• What to produce:
With the images left out, print all of the records below exactly.
★ ★ ★ ★ ★
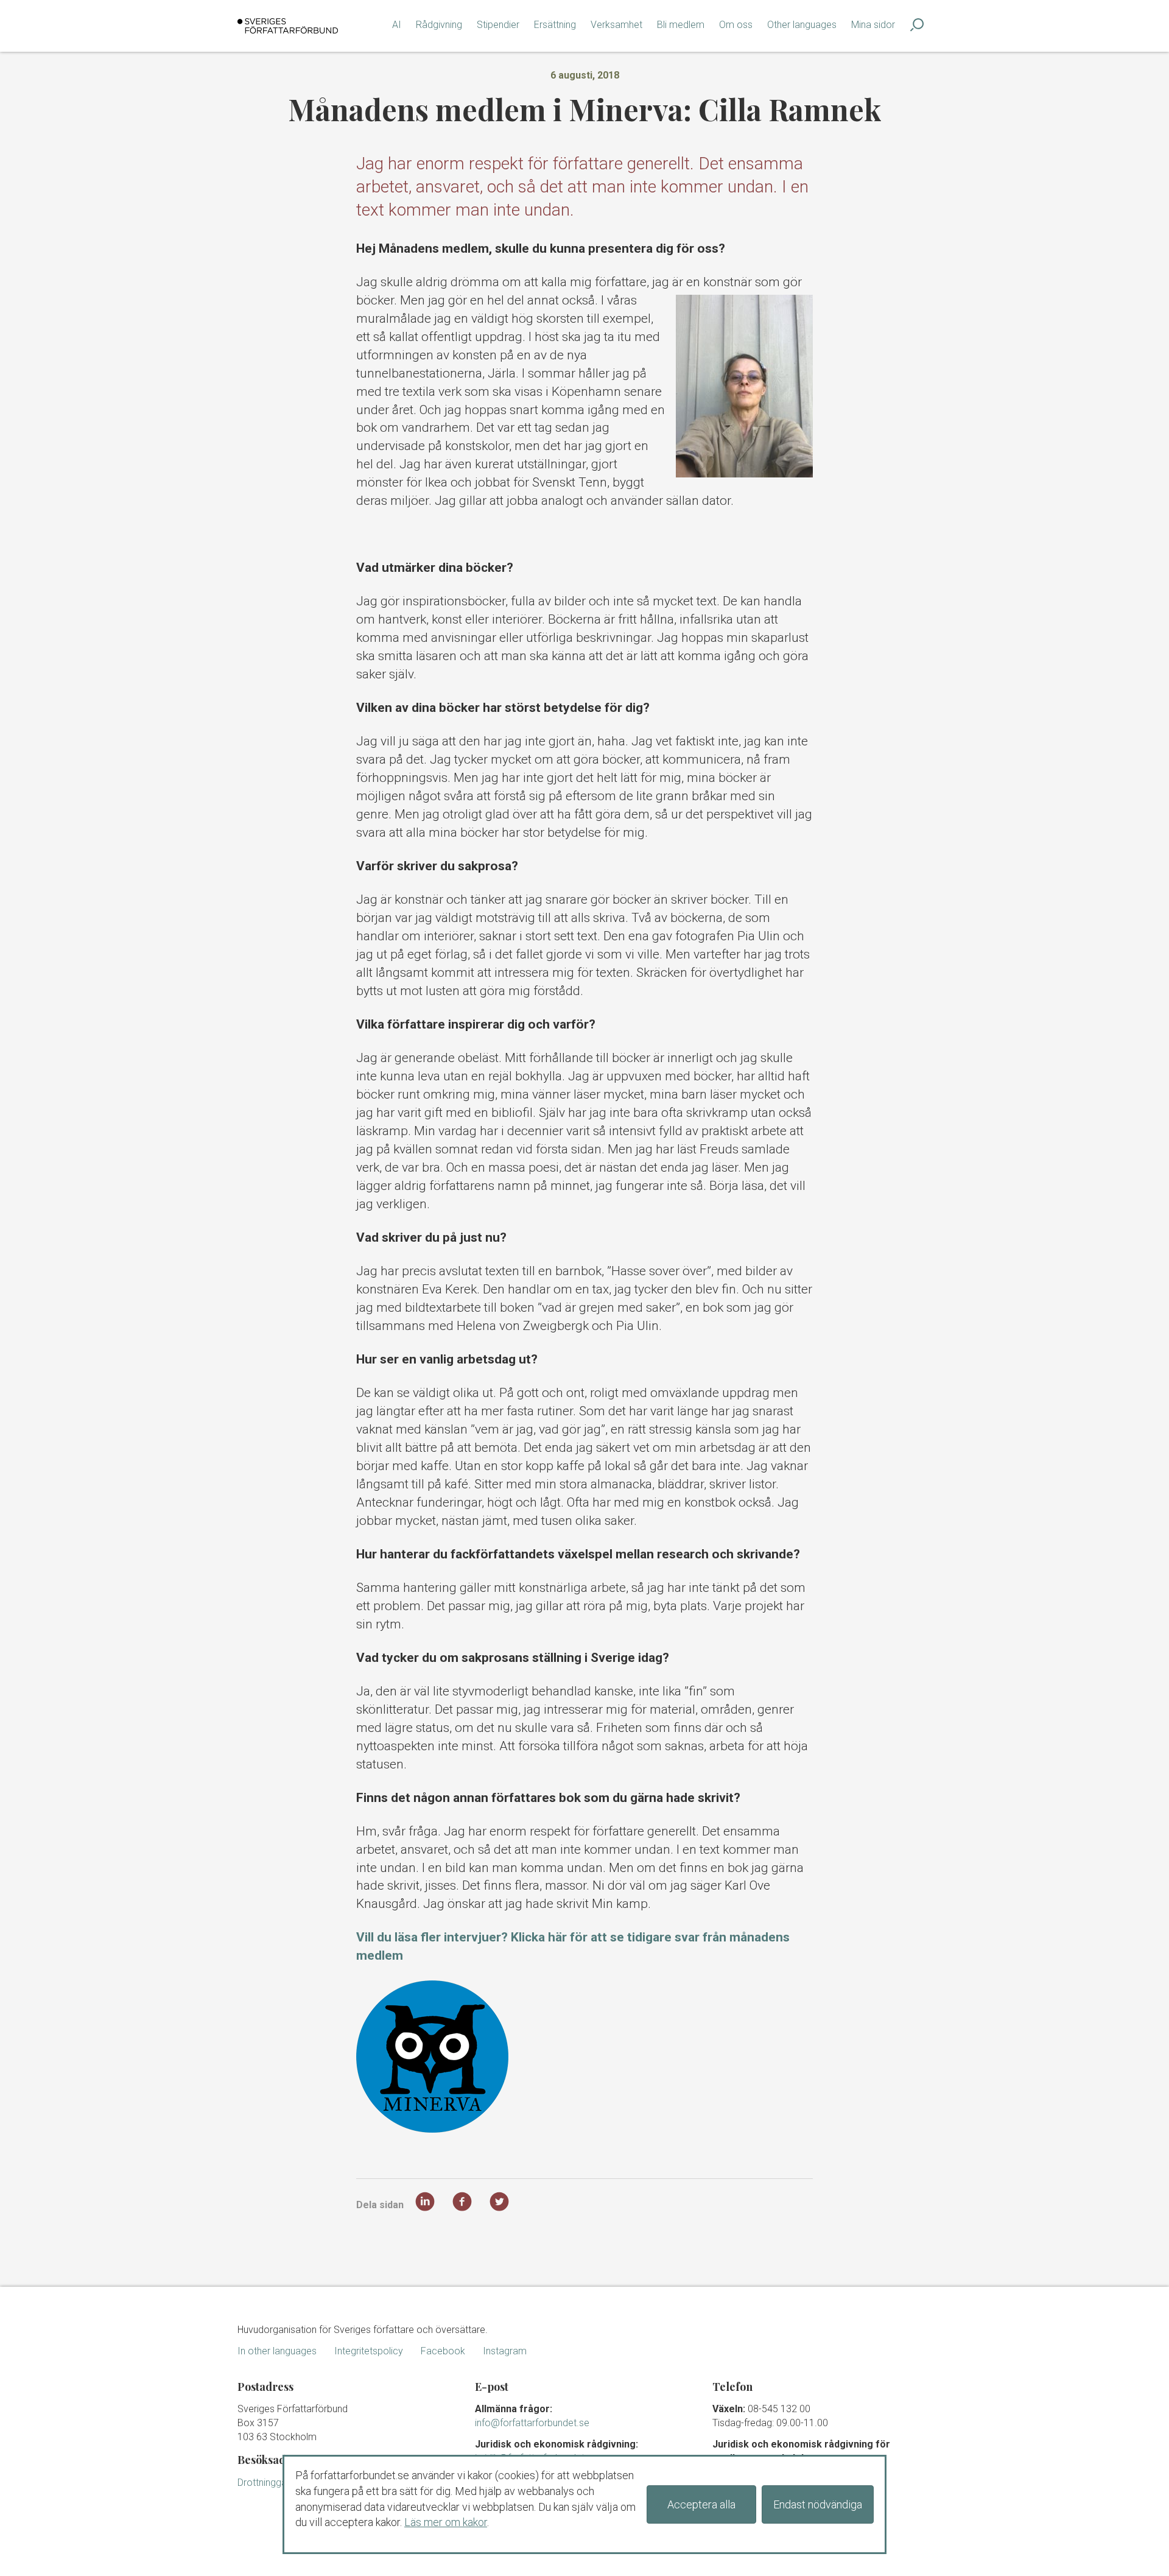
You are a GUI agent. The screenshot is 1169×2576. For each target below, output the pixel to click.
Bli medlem (680, 24)
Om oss (736, 24)
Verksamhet (616, 24)
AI (396, 24)
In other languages (277, 2351)
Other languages (802, 24)
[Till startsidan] (287, 26)
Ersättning (555, 24)
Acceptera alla (701, 2504)
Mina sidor (873, 24)
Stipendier (498, 24)
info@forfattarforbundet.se (532, 2423)
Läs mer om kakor (445, 2522)
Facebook (443, 2351)
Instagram (505, 2351)
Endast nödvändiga (817, 2504)
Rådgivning (439, 24)
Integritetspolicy (368, 2351)
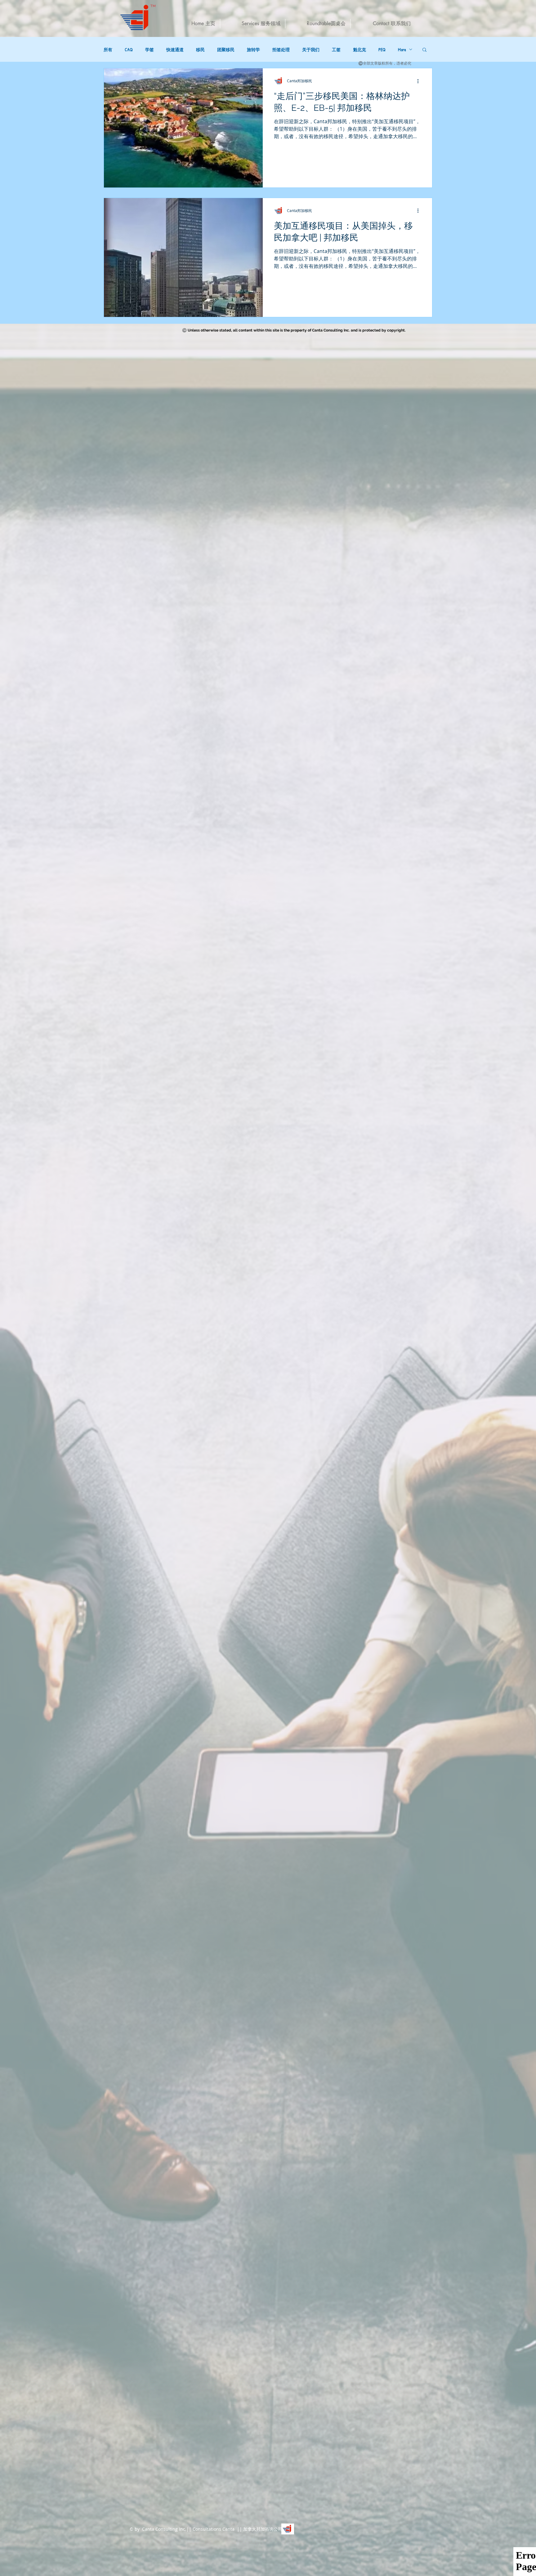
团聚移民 (225, 49)
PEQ (382, 49)
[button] (424, 50)
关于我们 (310, 49)
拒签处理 (281, 49)
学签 (149, 49)
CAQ (129, 49)
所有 (108, 49)
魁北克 (359, 49)
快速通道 (175, 49)
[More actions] (420, 81)
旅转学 (253, 49)
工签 (336, 49)
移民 (200, 49)
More (402, 49)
★ ★ ★ ★ ★
• Exercise result:
You are a GUI agent. The screenshot is 1169×2576. For each target below, output the pixel to click.
Bli medlem (680, 24)
Om oss (736, 24)
Verksamhet (616, 24)
AI (396, 24)
In other languages (277, 2351)
Other languages (802, 24)
[Till startsidan] (287, 26)
Ersättning (555, 24)
Acceptera alla (701, 2504)
Mina sidor (873, 24)
Stipendier (498, 24)
info@forfattarforbundet.se (532, 2423)
Läs mer om kakor (445, 2522)
Facebook (443, 2351)
Instagram (505, 2351)
Endast nödvändiga (817, 2504)
Rådgivning (439, 24)
Integritetspolicy (368, 2351)
团聚移民 (225, 49)
PEQ (382, 49)
[button] (424, 50)
关于我们 (310, 49)
拒签处理 (281, 49)
学签 (149, 49)
CAQ (129, 49)
所有 (108, 49)
魁北克 (359, 49)
快速通道 (175, 49)
[More actions] (420, 81)
旅转学 (253, 49)
工签 (336, 49)
移民 (200, 49)
More (402, 49)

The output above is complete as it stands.